The cooler climates of Australia produce wines with fine acidity and can work well with delicate seafood and those cuisines with an abundance of herbs. Aromatic and fruity styles of white wine like Great Southern Riesling, Swan Valley Chenin Blanc, Orange Sauvignon Blanc and Tasmanian traditional method sparkling all work very well with dishes that make use of citrus, sweetness, herbs and colourful vegetables.
Earthier and more moderate dishes like root vegies, dahls, coconut milk curries, dumplings and wok fired noodles can handle more moderate textured whites like Macedon Ranges Chardonnay, Yarra Valley Marsanne, Mudgee skin contact Pinot Gris and Margaret River barrel aged Semillon Sauvignon Blanc blends. For dishes like grilled meats with charred spice and chilli, don’t go past some of the chilled Rosés and savoury reds on offer; malbec based Rosé from Langhorne Creek, Heathcote Sangiovese, McLaren Vale Grenache and those delightful aromatic Hunter reds.

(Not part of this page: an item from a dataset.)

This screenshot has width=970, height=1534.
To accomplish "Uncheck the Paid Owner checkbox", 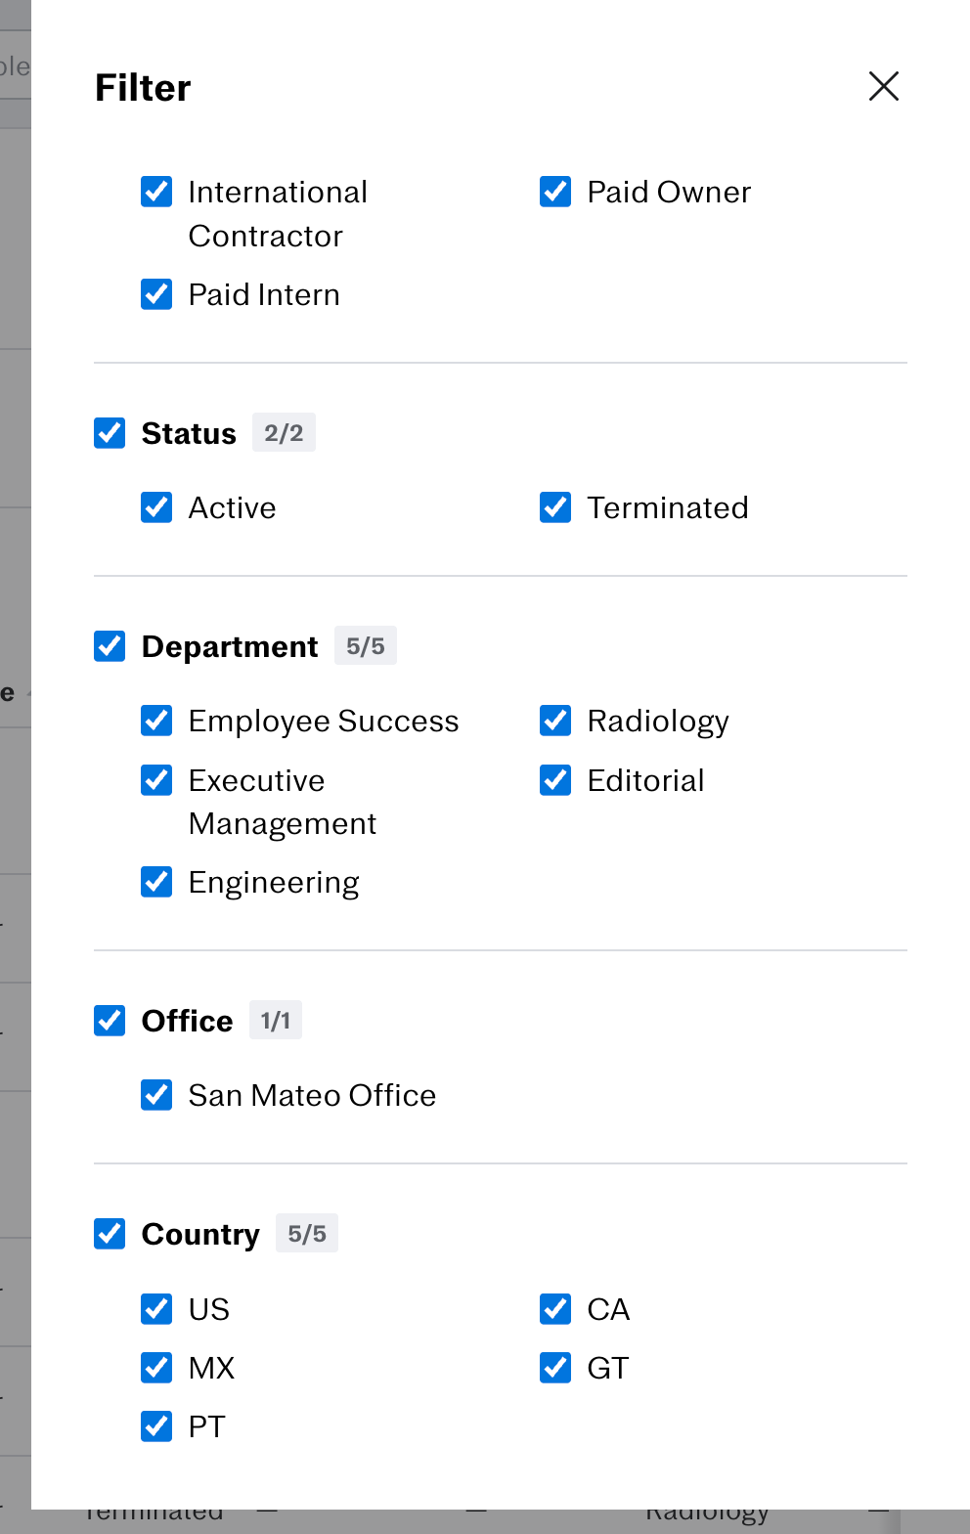I will click(555, 192).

For desserts always consider the sweetness level – Asian sweets can be all the way from savoury to extremely sweet. Riverina aged botrytis wines work well for tropical flavours and desserts with orange, lychee, rose, mango and pineapple elements that are custard or pastry based. On the other hand, late harvest style dessert wines like Canberra and Clare Valley Riesling are better matches for iced granitas, green tea and mochi ice-cream.
A good food and wine pairing can be, at the best of times, greater than the sum of its parts. Only with the tasting of the dish and wine together can you know what works for you and what doesn’t; it starts with being creative and giving it a go. Our Australian wine culture is a myriad of flavours and textures, just like our modern Australian/Asian cuisine. The world is your oyster; freshly shucked perhaps with ponzu or grilled with ginger and shallots.